RSUA responds to Architects Act consultation


RSUA has responded to the Ministry of Housing, Communities and Local Government’s consultation on the new Architects Act which seeks views on amendments to the Architects Act 1997 following the Building Safety Bill as published in draft on 20 July 2020, together with new measures for the recognition of international architects.

RSUA responded to a series of questions relating to how ARB might monitor competence, how to handle the listing of disciplinary action, the chargeable services of ARB, and the recognition of international architects. RSUA believes that allowing ARB to set and assess competence requirements would have a moderate impact in promoting best practice among architects, as most architects in Northern Ireland are already RSUA members which requires over 20 hours per annum of ongoing continuous professional development. RSUA recognises that this proposal would have greater impact non-chartered architects who are not members of a professional body. In terms of the creation of a new appeals process to consider decisions made by ARB in respect of competence, RSUA supports an independent committee within ARB as opposed to an additional external body.

RSUA supports the proposal to display disciplinary orders against the name of a registered architect as this would help consumers and inexperienced clients make informed decisions as to their choice of architect and therefore better protect the public. However, RSUA does not believe that it would necessarily promote public confidence in the profession as such a display is not tied with protection of function. Inexperienced members of the public could see architects with disciplinary orders and compare those with non architects who have no such controls – and may therefore be at risk of concluding that using a non architect is a better route than a register that appears to have people on it who have had sanctions against them.

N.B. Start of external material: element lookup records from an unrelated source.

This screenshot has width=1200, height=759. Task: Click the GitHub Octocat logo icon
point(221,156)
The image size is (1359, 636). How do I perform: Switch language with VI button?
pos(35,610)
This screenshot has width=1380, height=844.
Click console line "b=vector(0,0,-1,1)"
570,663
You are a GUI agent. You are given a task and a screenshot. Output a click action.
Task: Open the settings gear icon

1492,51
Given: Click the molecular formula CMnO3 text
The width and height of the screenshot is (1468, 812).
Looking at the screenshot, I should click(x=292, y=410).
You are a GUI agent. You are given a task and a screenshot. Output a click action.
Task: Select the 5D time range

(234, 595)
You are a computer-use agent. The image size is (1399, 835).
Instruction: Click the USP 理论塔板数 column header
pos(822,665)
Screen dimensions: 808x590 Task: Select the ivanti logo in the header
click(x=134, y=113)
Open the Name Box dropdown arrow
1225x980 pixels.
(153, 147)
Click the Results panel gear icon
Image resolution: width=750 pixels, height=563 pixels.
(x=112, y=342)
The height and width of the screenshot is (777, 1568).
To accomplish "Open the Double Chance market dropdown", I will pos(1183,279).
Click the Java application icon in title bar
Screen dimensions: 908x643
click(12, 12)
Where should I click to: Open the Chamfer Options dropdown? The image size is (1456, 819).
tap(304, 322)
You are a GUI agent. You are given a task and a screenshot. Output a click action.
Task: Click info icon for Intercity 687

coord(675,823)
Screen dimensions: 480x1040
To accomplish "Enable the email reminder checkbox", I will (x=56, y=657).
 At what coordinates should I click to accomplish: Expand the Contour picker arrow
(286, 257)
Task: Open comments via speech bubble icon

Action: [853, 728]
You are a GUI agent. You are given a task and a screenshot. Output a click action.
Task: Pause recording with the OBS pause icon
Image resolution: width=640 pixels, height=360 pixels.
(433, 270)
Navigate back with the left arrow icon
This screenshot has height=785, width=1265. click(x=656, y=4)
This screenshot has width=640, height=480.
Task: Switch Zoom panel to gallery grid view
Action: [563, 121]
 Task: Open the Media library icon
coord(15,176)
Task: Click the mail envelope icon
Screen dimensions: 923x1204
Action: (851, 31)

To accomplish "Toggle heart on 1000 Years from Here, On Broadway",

With respect to the fees that ARB can charge for its services, RSUA feels that services which are chargeable should be set out in secondary legislation rather than being set by the Board of ARB. RSUA believes it is proportionate that charges could be made to individuals holding international qualifications who wish to register in the UK and for the prescription of qualifications provided by international schools of architecture. Where reciprocal agreements exist – for example between ARB and RIAI – then it may be appropriate to have an exemption from the standard international fee for, in this case, schools of architecture based in the Republic of Ireland. In determining which individuals or institutions are liable for the payment of ARB fees, however, RSUA feels that ARB should consult with the sector.

In order to support the flow of architects internationally into the UK, RSUA strongly supports the government’s preferred policy option, “Option 1” which would afford ARB discretion to recognise international qualifications it deems equivalent to UK standards and also to require compensation measures to address any gaps and ensure all individuals registering under this process are held to equivalent standards. Such a system would allow practices to refer to ARB recognition as demonstration of a minimum standard, thus taking the ‘guess’ work out of assessing qualifications for staff from different overseas locations.

The RSUA response was led by Joan McCoy, Grace Wilson, and Jim Armstrong and it can be viewed in full here. RSUA extends its thanks to members who provided feedback which guided the submission.